I sat in the lawn chair Saturday evening, next to Uncle Clyde\'s smoker, and watched the sky change colors the way it does in Memphis — slowly, generously, as if the sunset has nowhere else to be. The smoker was warm beside me, the ghost of the day\'s cook still in the metal, and I thought about what I always think about: family, fire, food, and the faith that binds them all together. Another week. Another smoke. Another chapter in the story that started when a man named Clyde handed me a mop and said, "Low and slow, nephew." Low and slow. Always.

Every December before 2020, I made peanut brittle — big batches of it, wrapped in wax paper, handed out to neighbors and carriers and anybody who came through. That year, with things the way they were, the brittle-making felt like too much production for a holiday that had already gone quiet. Rosetta pointed at the pantry and said we had oats and peanut butter and that was enough. She was right, the way she always is. These cookies aren’t brittle — they’re softer, slower, and maybe that suited December 2020 just fine.

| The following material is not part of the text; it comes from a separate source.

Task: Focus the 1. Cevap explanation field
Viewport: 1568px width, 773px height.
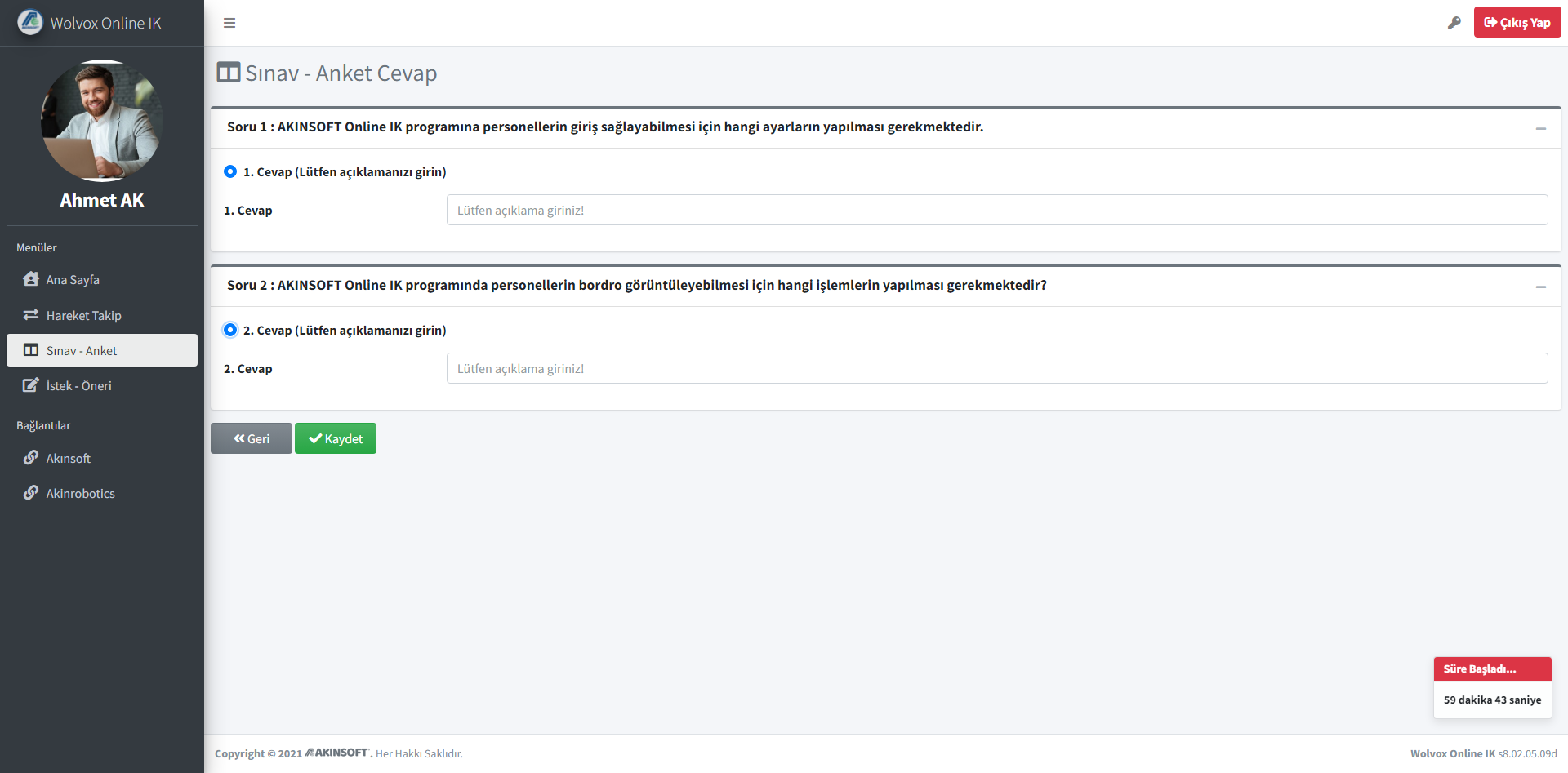Action: tap(997, 210)
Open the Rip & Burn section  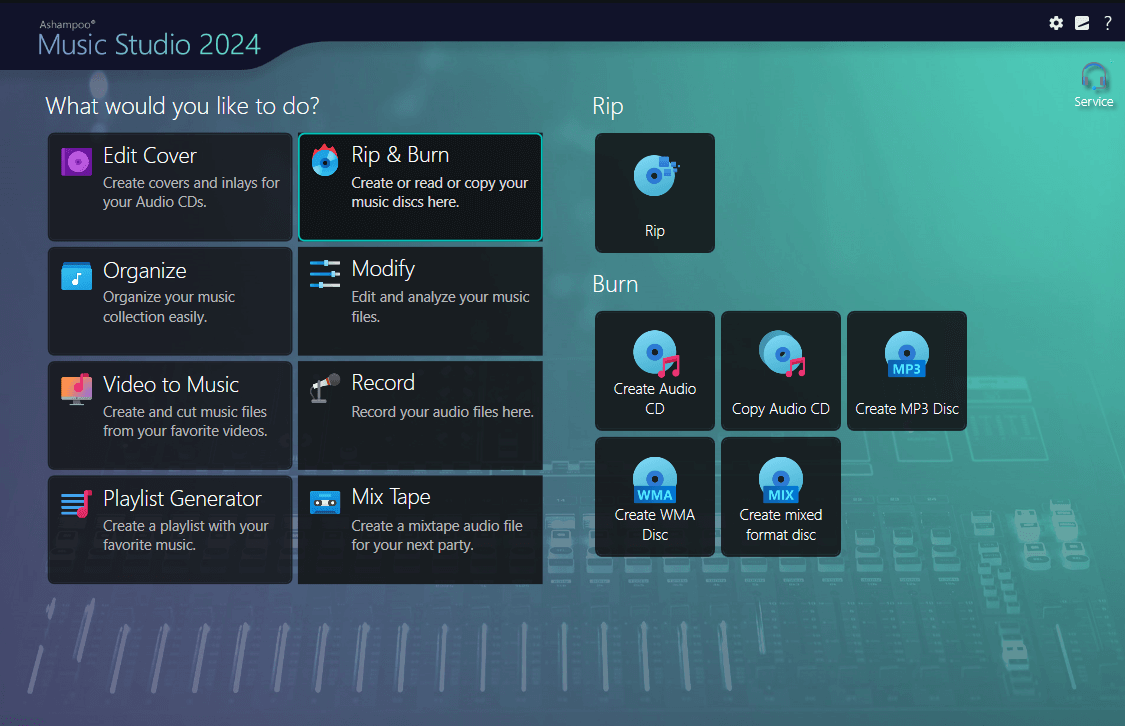(419, 186)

Peanut Butter Oatmeal Cookies

Prep Time: 15 min | Cook Time: 12 min | Total Time: 27 min | Servings: 24 cookies

Ingredients

  • 1 cup creamy peanut butter
  • 1 cup packed light brown sugar
  • 2 large eggs
  • 1 teaspoon vanilla extract
  • 1 teaspoon baking soda
  • 1/4 teaspoon salt
  • 2 cups old-fashioned rolled oats
  • 1/2 cup all-purpose flour
  • 1/2 cup semi-sweet chocolate chips (optional)

Instructions

  1. Preheat. Heat oven to 350°F. Line two baking sheets with parchment paper and set aside.
  2. Cream the base. In a large bowl, beat peanut butter and brown sugar together until smooth and well combined, about 2 minutes by hand or 1 minute with a mixer.
  3. Add wet ingredients. Beat in the eggs one at a time, then stir in the vanilla extract until fully incorporated.
  4. Mix dry ingredients. Sprinkle in the baking soda, salt, and flour and stir until just combined — don’t overwork the dough.
  5. Fold in the oats. Add the rolled oats (and chocolate chips if using) and stir until evenly distributed throughout the dough.
  6. Portion and flatten. Scoop rounded tablespoons of dough onto the prepared baking sheets about 2 inches apart. Use a fork to gently press a crosshatch pattern into each cookie.
  7. Bake. Bake for 10—12 minutes, until the edges are just set and the centers look slightly underdone. They firm up as they cool.
  8. Cool. Let cookies rest on the baking sheet for 5 minutes before transferring to a wire rack to cool completely.

Nutrition (per serving)

Calories: 148 | Protein: 4g | Fat: 7g | Carbs: 18g | Fiber: 1g | Sodium: 112mg

Earl Johnson
About the cook who shared this
Earl Johnson
Week 227 of Earl’s 30-year story · Memphis, Tennessee
Earl "Big E" Johnson is a sixty-seven-year-old retired postal carrier, a forty-two-year husband, and a Memphis BBQ legend who learned to smoke pork shoulder at his Uncle Clyde's stand when he was eleven years old. He lost his daughter Denise to sickle cell disease at twenty-three, and he honors her every year by smoking her favorite meal on her birthday and setting a plate at the table. His dry rub uses sixteen spices he keeps in a mayonnaise jar. He will not share the recipe. Not even with Rosetta.